Copy out exactly the lines below that run from the one holding "Click the locked fifth-tier mantra slot icon" to the one holding "Task: Expand 파니v profile via chevron", keeping both of those lines and no others.

Start of Data supplied

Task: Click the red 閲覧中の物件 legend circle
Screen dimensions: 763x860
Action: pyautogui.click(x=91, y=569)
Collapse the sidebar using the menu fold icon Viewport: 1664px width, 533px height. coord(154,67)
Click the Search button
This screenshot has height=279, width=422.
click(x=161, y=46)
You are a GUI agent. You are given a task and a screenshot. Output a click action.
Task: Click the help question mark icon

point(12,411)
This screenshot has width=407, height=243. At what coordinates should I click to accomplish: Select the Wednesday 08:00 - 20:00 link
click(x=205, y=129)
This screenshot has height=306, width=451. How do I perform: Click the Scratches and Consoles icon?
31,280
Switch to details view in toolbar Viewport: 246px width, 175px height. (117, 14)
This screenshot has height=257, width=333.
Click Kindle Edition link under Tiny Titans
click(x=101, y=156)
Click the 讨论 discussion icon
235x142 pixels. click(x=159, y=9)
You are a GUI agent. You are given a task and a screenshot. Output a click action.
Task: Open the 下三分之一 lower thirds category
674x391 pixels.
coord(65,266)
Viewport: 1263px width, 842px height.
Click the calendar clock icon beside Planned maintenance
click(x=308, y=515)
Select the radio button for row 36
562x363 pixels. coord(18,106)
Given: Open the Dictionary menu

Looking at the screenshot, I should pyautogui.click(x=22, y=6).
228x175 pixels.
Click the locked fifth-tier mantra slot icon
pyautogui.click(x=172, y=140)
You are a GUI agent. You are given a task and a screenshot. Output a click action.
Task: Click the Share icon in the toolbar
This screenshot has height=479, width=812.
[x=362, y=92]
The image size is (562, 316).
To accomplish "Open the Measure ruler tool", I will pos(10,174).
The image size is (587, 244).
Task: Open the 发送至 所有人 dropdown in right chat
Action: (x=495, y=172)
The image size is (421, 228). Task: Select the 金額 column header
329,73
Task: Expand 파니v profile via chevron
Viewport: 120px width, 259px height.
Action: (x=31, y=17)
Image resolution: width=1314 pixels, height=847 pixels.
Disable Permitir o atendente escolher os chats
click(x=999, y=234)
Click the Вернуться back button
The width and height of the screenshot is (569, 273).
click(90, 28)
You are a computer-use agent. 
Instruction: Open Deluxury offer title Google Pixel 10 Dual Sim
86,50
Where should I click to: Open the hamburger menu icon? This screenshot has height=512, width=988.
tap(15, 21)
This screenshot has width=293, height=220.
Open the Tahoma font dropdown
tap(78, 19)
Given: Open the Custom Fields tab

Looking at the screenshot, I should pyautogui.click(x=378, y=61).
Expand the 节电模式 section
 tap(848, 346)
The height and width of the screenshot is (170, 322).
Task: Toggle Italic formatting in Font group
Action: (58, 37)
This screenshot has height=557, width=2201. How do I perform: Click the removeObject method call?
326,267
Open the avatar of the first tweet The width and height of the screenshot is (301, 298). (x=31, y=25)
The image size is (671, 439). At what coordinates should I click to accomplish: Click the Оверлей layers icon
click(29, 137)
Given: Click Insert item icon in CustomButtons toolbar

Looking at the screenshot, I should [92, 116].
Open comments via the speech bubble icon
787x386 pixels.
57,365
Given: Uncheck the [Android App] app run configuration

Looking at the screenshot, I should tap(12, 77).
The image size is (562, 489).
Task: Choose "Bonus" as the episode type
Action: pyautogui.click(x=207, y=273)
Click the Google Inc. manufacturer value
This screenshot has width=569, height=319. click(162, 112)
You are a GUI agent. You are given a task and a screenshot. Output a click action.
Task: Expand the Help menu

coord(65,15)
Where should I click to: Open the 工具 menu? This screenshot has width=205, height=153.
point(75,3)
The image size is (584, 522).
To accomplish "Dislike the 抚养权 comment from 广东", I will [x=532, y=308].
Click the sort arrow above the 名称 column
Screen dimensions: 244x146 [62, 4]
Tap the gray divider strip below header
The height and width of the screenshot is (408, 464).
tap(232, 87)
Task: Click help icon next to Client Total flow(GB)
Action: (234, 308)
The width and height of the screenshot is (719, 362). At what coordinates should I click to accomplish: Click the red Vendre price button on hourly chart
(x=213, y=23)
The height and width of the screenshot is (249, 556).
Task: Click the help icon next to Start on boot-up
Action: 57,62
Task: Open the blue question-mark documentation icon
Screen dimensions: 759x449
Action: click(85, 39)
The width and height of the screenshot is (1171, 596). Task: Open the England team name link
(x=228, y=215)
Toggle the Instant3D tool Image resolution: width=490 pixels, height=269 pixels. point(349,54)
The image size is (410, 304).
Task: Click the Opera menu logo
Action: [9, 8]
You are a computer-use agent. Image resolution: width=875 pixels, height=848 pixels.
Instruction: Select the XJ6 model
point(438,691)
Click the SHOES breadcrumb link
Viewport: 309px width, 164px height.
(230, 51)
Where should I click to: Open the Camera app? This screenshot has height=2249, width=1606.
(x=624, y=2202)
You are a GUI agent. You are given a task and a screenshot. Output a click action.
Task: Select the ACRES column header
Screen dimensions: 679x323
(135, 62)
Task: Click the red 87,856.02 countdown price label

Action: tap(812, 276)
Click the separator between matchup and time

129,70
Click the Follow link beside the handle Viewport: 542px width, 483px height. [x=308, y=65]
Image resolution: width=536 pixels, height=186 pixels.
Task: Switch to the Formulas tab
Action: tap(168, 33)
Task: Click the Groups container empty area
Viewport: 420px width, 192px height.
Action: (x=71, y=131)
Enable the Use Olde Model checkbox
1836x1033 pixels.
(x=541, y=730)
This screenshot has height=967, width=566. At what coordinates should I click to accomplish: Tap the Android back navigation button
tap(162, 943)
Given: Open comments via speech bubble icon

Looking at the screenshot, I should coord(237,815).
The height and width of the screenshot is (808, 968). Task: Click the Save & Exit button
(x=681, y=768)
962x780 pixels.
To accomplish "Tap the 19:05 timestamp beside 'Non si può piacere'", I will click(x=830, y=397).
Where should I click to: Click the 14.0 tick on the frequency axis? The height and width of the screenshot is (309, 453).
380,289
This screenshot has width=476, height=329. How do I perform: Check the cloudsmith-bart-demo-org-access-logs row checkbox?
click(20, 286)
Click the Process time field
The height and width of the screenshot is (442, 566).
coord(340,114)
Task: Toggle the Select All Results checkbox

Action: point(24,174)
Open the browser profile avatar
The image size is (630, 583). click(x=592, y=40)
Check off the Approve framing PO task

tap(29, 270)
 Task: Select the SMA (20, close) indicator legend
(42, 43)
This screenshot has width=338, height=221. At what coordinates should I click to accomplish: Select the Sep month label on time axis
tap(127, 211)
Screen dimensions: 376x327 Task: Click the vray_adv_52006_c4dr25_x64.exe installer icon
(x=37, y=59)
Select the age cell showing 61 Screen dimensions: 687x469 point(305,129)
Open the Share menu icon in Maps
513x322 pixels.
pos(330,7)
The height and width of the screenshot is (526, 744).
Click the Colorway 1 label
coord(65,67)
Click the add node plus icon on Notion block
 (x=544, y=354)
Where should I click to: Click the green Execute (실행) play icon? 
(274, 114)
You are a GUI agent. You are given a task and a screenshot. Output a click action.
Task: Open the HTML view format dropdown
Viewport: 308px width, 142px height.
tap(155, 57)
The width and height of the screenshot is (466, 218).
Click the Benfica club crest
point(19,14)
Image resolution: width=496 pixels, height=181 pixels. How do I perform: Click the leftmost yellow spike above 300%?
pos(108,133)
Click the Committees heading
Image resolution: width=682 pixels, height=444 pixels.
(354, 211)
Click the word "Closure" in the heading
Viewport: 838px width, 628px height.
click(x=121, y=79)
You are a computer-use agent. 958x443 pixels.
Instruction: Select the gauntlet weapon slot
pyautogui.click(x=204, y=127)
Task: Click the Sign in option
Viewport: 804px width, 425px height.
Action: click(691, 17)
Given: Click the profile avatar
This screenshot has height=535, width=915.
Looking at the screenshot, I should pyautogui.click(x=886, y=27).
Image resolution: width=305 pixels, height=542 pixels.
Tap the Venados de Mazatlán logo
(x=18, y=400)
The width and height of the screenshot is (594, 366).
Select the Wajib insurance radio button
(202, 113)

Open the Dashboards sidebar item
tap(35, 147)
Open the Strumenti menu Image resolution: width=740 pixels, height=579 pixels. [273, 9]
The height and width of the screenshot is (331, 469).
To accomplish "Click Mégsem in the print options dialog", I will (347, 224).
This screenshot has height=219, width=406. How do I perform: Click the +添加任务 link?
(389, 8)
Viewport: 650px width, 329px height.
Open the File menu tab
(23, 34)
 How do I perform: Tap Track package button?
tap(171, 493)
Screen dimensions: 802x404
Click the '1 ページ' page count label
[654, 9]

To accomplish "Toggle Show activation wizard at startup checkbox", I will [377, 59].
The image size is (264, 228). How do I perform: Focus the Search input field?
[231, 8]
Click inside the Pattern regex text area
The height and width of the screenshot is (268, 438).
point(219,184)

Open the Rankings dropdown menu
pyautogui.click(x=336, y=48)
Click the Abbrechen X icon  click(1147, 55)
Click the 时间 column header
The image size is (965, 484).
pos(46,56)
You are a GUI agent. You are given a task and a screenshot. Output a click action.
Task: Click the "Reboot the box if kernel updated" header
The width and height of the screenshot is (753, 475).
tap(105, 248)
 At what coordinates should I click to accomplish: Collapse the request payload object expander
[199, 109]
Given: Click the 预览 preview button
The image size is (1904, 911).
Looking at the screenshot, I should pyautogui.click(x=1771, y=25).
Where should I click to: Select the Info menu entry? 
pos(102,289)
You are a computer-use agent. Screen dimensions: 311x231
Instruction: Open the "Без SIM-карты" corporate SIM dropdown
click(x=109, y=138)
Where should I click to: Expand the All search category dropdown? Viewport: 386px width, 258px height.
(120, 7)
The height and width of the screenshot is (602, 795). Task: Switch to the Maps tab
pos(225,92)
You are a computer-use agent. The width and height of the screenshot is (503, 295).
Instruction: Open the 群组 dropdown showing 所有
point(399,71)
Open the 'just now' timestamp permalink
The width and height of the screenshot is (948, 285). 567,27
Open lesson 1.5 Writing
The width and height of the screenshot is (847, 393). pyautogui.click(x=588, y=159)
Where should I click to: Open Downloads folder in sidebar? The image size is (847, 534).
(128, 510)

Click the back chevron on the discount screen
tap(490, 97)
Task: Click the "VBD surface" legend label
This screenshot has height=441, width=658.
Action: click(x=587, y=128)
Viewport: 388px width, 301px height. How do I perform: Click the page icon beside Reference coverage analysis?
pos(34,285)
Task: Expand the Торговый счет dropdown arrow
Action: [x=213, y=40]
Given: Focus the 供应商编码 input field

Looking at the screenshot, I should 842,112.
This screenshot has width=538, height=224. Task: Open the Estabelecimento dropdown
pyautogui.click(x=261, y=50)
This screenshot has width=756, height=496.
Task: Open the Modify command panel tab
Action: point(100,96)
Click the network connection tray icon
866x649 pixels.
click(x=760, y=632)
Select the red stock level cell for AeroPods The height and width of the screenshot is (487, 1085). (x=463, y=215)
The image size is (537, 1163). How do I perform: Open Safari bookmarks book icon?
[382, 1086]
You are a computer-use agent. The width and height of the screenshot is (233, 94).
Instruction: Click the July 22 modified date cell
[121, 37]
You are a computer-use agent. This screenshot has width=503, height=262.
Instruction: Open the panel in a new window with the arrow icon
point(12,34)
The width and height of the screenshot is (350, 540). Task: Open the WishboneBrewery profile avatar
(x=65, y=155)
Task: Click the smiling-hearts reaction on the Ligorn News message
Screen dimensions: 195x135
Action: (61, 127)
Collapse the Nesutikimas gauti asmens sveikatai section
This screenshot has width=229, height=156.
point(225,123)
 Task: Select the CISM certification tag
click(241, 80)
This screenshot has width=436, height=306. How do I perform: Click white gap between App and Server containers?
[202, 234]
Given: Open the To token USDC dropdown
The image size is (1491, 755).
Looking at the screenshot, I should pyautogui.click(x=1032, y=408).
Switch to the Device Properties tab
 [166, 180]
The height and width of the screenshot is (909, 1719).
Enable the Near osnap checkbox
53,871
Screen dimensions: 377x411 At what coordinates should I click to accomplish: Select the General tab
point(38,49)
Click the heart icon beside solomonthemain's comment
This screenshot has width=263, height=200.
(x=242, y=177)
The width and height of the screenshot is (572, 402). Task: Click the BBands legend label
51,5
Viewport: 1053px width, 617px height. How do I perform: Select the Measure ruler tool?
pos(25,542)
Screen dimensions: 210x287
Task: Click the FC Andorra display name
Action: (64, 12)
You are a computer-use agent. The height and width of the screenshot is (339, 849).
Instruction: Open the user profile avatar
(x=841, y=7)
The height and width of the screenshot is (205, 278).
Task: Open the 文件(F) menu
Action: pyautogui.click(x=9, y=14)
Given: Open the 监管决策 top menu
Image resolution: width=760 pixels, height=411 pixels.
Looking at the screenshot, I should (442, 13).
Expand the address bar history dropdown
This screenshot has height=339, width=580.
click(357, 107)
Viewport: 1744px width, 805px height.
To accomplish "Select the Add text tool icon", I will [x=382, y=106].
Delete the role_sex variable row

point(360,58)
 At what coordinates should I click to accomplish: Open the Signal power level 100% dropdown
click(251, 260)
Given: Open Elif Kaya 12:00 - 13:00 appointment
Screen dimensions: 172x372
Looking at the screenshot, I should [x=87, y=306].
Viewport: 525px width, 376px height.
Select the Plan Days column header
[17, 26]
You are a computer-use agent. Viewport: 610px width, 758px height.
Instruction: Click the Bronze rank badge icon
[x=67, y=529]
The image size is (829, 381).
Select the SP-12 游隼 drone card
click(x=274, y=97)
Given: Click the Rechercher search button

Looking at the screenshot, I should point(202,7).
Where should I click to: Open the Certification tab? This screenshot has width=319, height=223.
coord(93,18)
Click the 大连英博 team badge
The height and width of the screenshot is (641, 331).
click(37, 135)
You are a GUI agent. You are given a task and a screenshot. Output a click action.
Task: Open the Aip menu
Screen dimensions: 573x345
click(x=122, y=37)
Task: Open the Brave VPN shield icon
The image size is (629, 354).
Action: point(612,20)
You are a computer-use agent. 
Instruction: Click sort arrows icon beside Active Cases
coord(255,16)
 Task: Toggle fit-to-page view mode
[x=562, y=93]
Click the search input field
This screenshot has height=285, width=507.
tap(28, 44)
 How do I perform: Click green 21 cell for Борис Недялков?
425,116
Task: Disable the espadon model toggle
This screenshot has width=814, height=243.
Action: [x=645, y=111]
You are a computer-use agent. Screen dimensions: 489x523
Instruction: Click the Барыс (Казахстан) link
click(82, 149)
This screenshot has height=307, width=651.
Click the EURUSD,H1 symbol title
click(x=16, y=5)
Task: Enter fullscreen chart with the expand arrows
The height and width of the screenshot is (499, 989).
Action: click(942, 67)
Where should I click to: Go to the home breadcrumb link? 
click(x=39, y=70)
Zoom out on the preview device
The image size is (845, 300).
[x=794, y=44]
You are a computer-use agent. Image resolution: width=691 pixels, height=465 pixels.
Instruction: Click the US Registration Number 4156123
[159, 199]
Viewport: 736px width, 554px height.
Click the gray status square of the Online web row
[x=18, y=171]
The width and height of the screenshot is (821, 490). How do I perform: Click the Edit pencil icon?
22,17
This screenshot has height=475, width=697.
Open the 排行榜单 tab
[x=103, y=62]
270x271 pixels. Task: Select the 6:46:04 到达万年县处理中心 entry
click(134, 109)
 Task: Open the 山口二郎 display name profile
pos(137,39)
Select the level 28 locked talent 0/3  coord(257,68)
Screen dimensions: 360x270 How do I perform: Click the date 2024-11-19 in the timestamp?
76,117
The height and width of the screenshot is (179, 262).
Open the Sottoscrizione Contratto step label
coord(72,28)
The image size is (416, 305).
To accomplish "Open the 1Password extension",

End of Data supplied

[Reply]
Click the locked fifth-tier mantra slot icon
pyautogui.click(x=172, y=140)
You are a GUI agent. You are given a task and a screenshot. Output a click action.
Task: Click the Share icon in the toolbar
This screenshot has height=479, width=812.
[x=362, y=92]
The image size is (562, 316).
To accomplish "Open the Measure ruler tool", I will pos(10,174).
The image size is (587, 244).
Task: Open the 发送至 所有人 dropdown in right chat
Action: (x=495, y=172)
The image size is (421, 228). Task: Select the 金額 column header
329,73
Task: Expand 파니v profile via chevron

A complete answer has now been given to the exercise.